Модное свадебное платье с недлинным шлейфом, выставляющее мою малышку в очень выгодном свете, развевается на ветру. Юля вздрагивает, явно сокращается, а после потирает плечики.
— Согрей ее. Дрожат ручонки. Господи, выдумали эти свадьбы, — ворчу старухой. — Давайте в дом! — кричу, вращаясь вокруг себя. — Лёшка?
— А? — горланит деверь.
— Все в дом! Сергей! — машу ему рукой.
Напрасно! Он и так ко мне идет.
— Чего ты раскричалась? — теперь на ухо осторожно произносит. — Я тебя уже боюсь. Ты что-то сегодня очень грозная, чикуита. Давай, наверное, сбавь кубинские обороты. Растерзаешь гостеприимством. Что я потом буду в объяснительной писать? Жена задрала уютом и накормила до отвала благодушием? Знай меру, команданте. Харе командовать. Пусть люди веселятся. Тут все свои. Это я к тому, что с ними мы сочтемся, в случае чего.
— Не лето, Сережа. Холодно, — дергаю плечами. — Детвора одета, а Юлька с голыми плечами…
«Господи!» — щелкнув основательно зубами, я закрываю рот, широко распахнутый то ли от мышечной слабости, то ли от изумления.

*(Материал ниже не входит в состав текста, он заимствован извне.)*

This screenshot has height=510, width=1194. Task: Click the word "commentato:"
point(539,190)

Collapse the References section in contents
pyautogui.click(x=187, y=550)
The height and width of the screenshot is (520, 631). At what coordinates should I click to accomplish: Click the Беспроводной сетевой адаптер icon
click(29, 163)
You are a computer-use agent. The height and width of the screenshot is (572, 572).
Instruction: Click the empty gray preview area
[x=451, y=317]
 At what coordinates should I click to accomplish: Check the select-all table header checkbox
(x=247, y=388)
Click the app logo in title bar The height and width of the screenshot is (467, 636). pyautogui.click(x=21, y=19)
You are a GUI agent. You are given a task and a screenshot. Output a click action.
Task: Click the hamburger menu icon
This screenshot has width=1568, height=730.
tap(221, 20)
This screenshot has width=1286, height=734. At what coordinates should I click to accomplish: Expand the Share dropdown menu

Свят кутает Юлу в свой выходной пиджак, с нажимом гладит плечи, обнимает и фиксирует подбородком в точности перед собой.
— Да уж… — ворчит Смирнов. — В дом! — теперь орет. — Князь, давай за мной!
Игорь кружится, прикладываясь головкой о ноги застывших, слегка поплывших от полученного счастья, ничего не замечающих, слегка контуженных ударом чертовой судьбы своих родителей, а после, нащупав небольшой баланс и утихомирив стойку, внучок обхватывает мелкими ручонками двух взрослых, которых, по-моему, огромными клещами не разнять.